### PROVIDED TEXT
__________________________________________________

Wednesday, October 15, 2014

What do Satyam, Ranbaxy and DLF have in common?


It is a sad fact indeed that we have not yet seen the last of scandals in Corporate India post the Satyam debacle. The recent developments with respect to realty firm DLF is testimonial to the fact. Indeed, as reported in various business dailies, stock market regulator SEBI has barred DLF and 6 of its top executives including the chairman from accessing the stock market for a period of 3 years. 

What has led SEBI to take this action is the company management's failure to disclose material information to investors when it came out with its equity offer in 2007. 


In some sense, it is hardly surprising that it should be a realty company that is facing such regulatory action. It is a fact well known that most realty companies have poor information disclosures and the entire sector in that sense treads in murky waters


That said, in the past few years, other sectors have faced regulatory ire as well. Take the case of pharmaceuticals. The biggest to suffer in this regard has been Ranbaxy which has bore brunt of the US regulator for its shoddy efforts at sticking to good manufacturing practices norms.

__________________________________________________

### STUDY MATERIAL
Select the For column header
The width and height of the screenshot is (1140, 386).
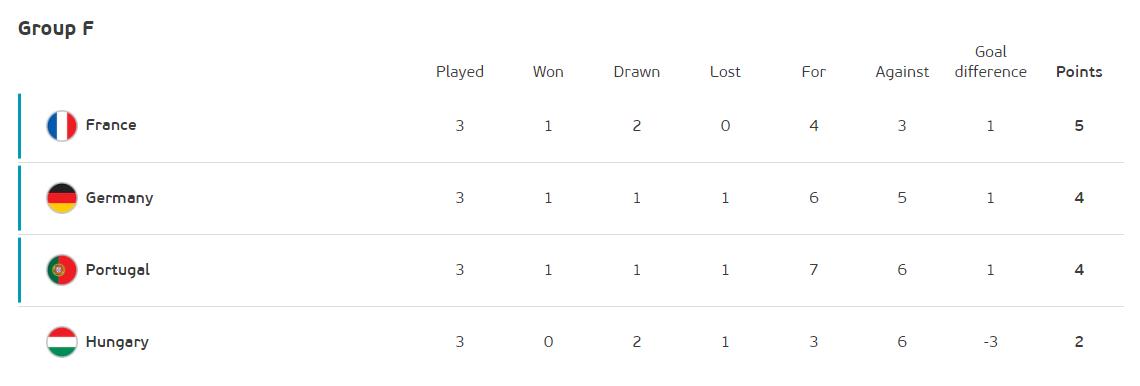coord(814,72)
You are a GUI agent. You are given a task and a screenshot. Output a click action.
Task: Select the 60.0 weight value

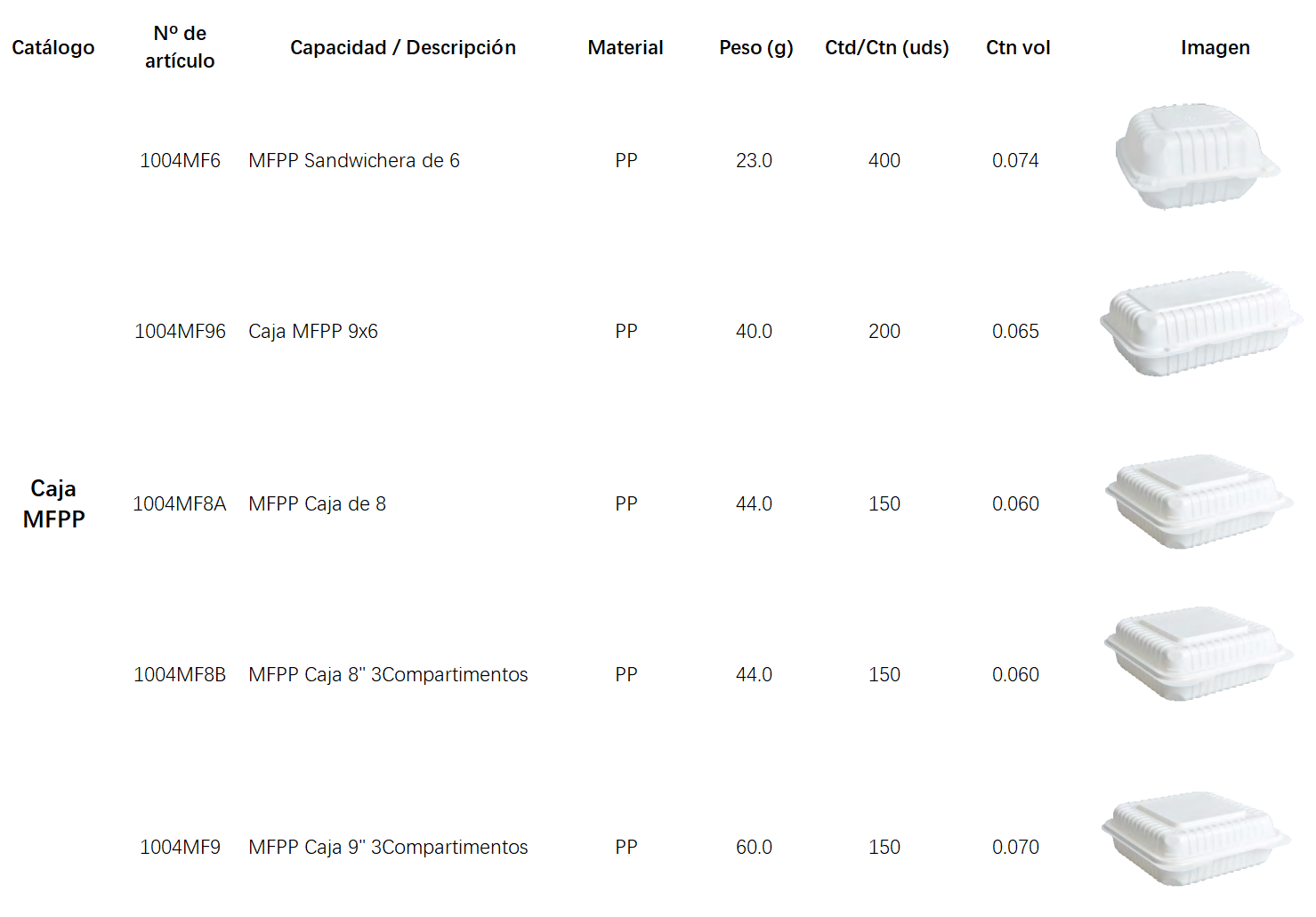[754, 847]
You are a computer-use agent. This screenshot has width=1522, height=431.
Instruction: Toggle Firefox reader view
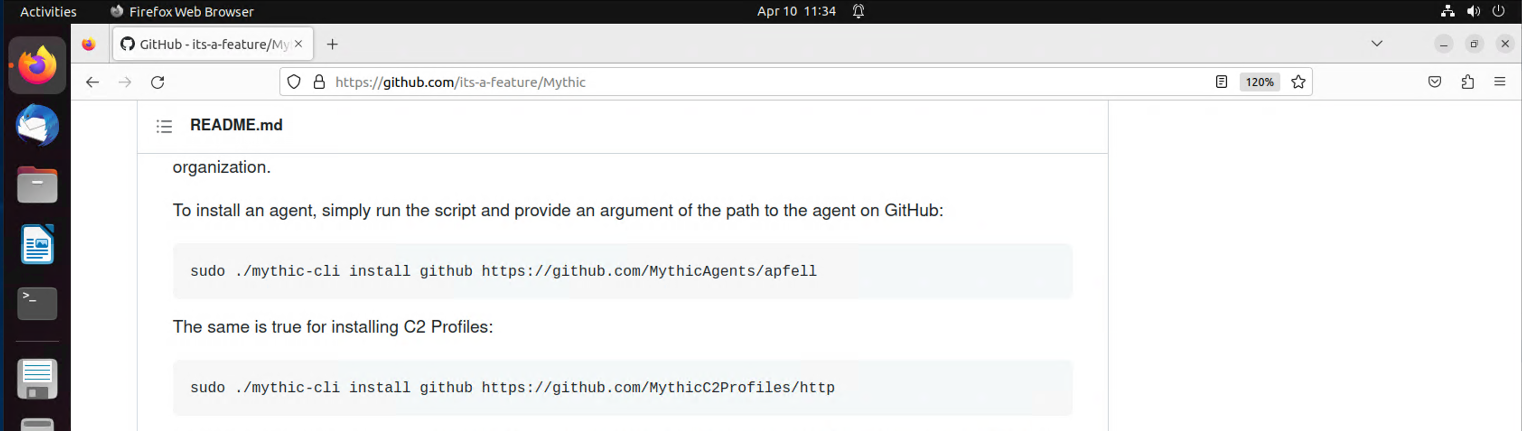tap(1221, 82)
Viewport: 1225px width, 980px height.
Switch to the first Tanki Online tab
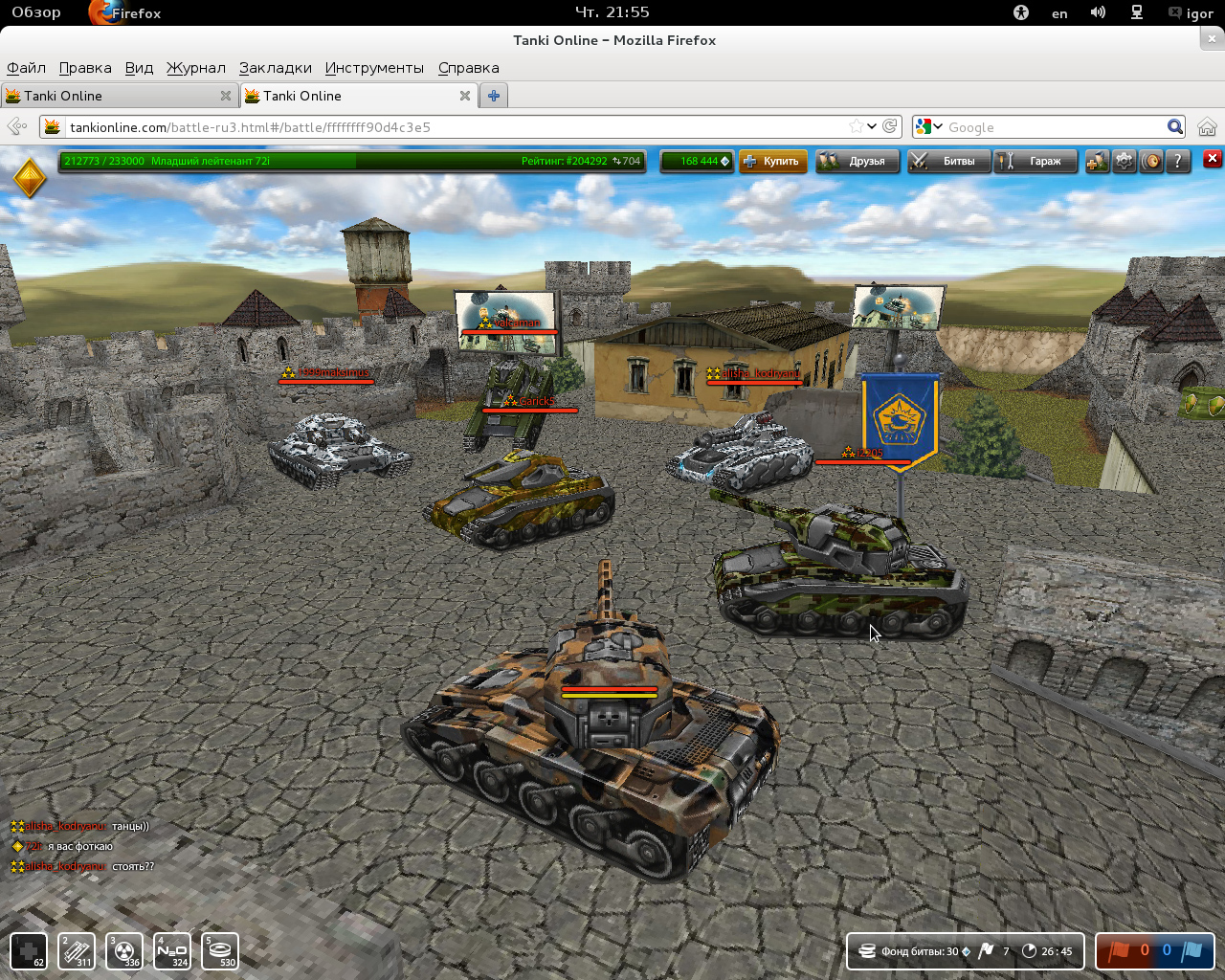(110, 96)
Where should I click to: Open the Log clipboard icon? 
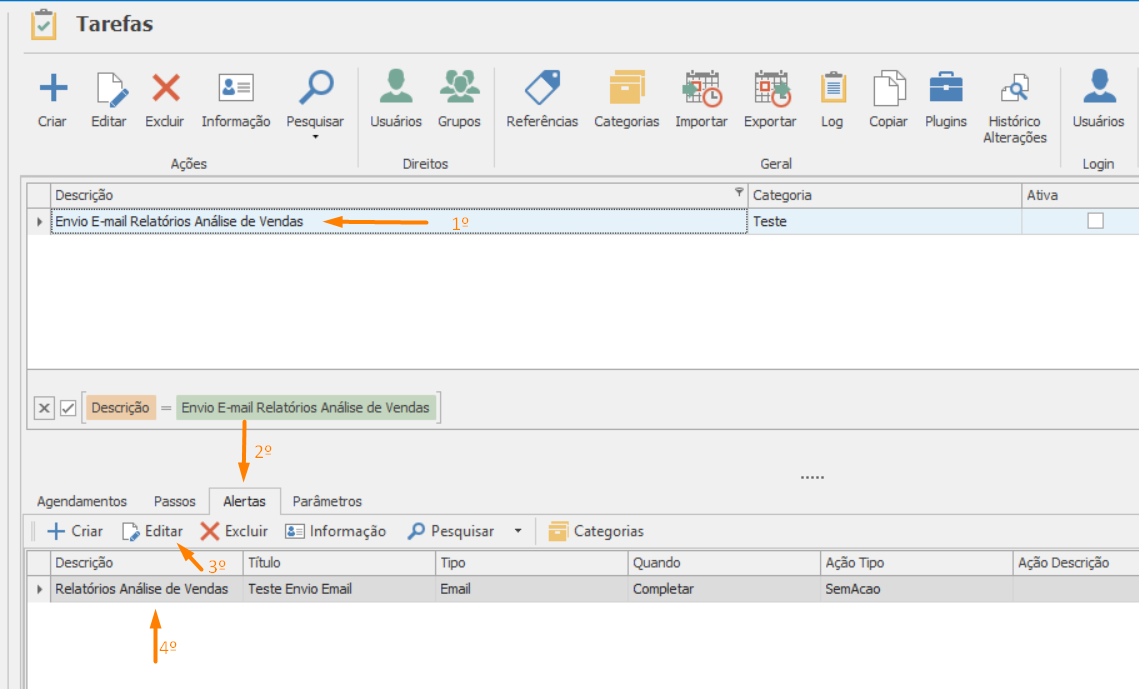832,89
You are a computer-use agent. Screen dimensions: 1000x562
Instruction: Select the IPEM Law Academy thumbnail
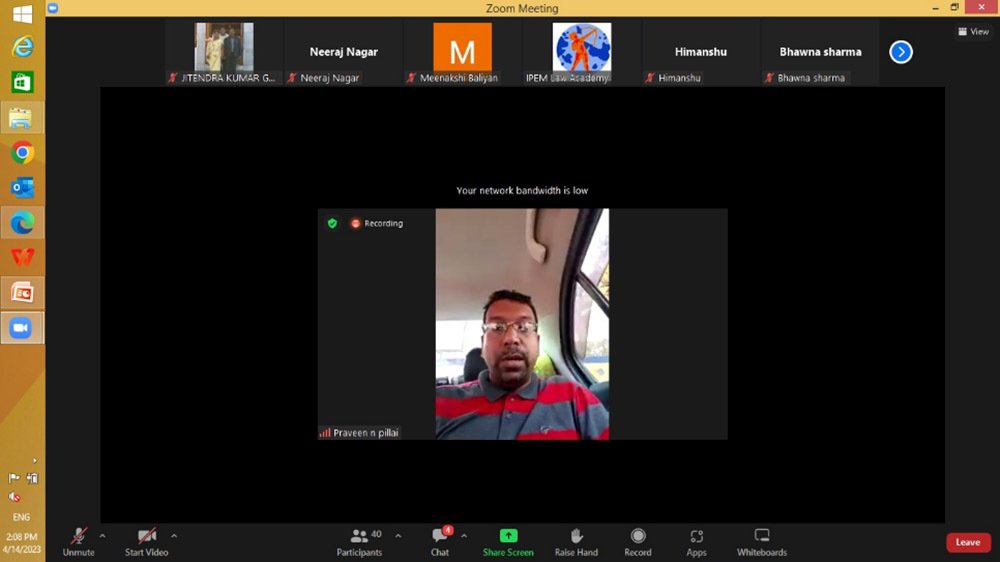click(581, 52)
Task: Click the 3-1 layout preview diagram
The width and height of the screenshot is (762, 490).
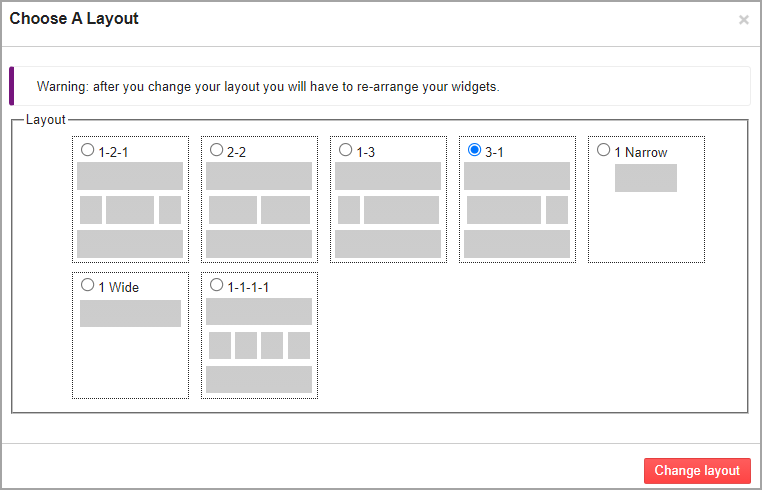Action: pyautogui.click(x=517, y=210)
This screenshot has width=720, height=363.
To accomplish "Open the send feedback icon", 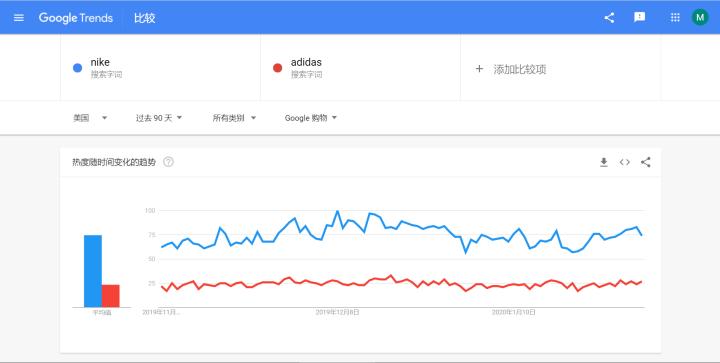I will [x=639, y=17].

__________________________________________________

### TO DO
A. According to the post on corporate scandals in India, for how long has SEBI barred DLF and its top executives from accessing the stock market?
B. Continue the blog post on corporate scandals in India from the point where it stops.

### TASK RESULTS
A. For 3 years.

B.
All of this serves as a fitting example to re-iterate what we have always highlighted in our previous editions of the 5 Minute Wrapup. And that is the importance of corporate governance and management integrity of companies during the process of stock picking. Strong growth prospects and rising stock prices may be reasons enough for investors to invest in those particular companies. But none of this matters if the management quality is dubious because over a period, this is bound to adversely impact businesses and thereby erode shareholder wealth in the process. 


Now judging the management is not always an easy task and is subjective because it cannot be quantified. But the various points that give an indication of this is the kind of communication that the management has with its shareholders and investors, its disclosures, its treatment of minority shareholders, how effectively it allocates capital and whether it has a long term track record of growth and profitability. 


If any company fails on any of these counts, investors would be better off staying away from it and look for better investment opportunities elsewhere.